[TASK OBJECTIVE]: All of the data below is to be copied again without changes.

*** DATASET Section Begins ***

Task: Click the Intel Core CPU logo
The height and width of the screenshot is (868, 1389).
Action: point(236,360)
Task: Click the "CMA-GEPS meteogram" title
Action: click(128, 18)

*** DATASET Section Ends ***

[SOLUTION TO THIS EXERCISE]:
Task: Click the Intel Core CPU logo
The height and width of the screenshot is (868, 1389).
Action: point(236,360)
Task: Click the "CMA-GEPS meteogram" title
Action: click(128, 18)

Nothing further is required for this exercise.